PostgreSQL vs ClickHouse: Filtering and Sorting

PostgreSQL vs ClickHouse: Filtering and Sorting

Introduction

Using a database-per-service approach in a microservice architecture is standard practice for good reason. It allows each microservice to be independently maintainable and deployable. The downside appears when a client needs a single datagrid assembled from multiple services, with sorting and filtering across any column.

In that model, one service has to fetch data from the others, assemble the combined result set in memory, then sort, filter, and page before returning a response. That can work at small scale, but it does not scale well as row counts grow.

The two alternatives explored here are a shared PostgreSQL database with logical schemas and a cross-schema view for read-heavy grid queries, and a ClickHouse read-only projection that combines data across services for analytical-style reads.

I set up performance tests for all three approaches in https://github.com/markorskip/olap-vs-api-performance-test. The benchmark stack uses Spring Boot, PostgreSQL, and ClickHouse. I tested datasets of 1K, 10K, 100K, 1M, 10M, and 100M rows. I was not able to load 1 billion rows on my laptop.

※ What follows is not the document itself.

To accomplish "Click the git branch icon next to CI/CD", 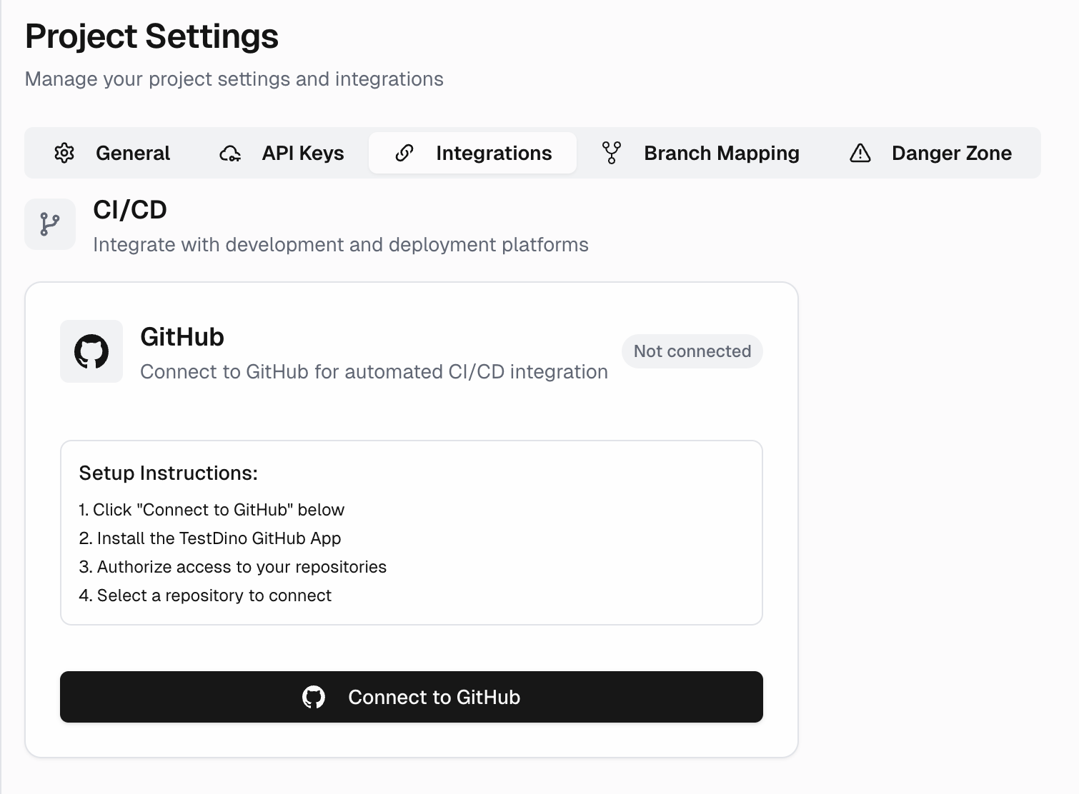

I ran everything locally in Docker and verified the results both through the browser and with Python scripts.

Benchmark Summary

This document summarizes the benchmark runs captured from the local Docker-based benchmark stack on 2026-03-19. Each dataset size was loaded into PostgreSQL using the repo’s dataset presets, ClickHouse was refreshed from PostgreSQL after each load, and query latency was measured through POST /api/grid/orders/benchmark with 3 iterations using page=0, size=100, sortBy=orderedAt, and sortDirection=desc.

For test practicality, the harness used a single PostgreSQL instance even for the API aggregation scenario. That does not materially change what scenario 1 is measuring in this article. The primary cost in that scenario is the application-layer fan-out, in-memory join, sort, filter, and pagination performed by the grid service. Whether the source data sits in one physical PostgreSQL instance or in several service-owned PostgreSQL instances is not the main variable in this benchmark, because the aggregation still happens in the microservice rather than in the database.

The data model in this benchmark is intentionally synthetic. Orders, customers, and products are only example entities used to create a repeatable joined grid workload. The goal is not to model a specific production domain, but to test how different architectural read patterns behave under the same logical access pattern as row counts grow.

The reason for this benchmark is architectural rather than purely technical. The current application behavior is an API aggregation pattern: the grid service reads orders from one source, calls other services for related customer and product data, then joins, sorts, and pages the result in application memory. That matches the current microservice-friendly approach, but it becomes expensive as data volume grows because every query has to coordinate multiple data sources and materialize more rows inside the application.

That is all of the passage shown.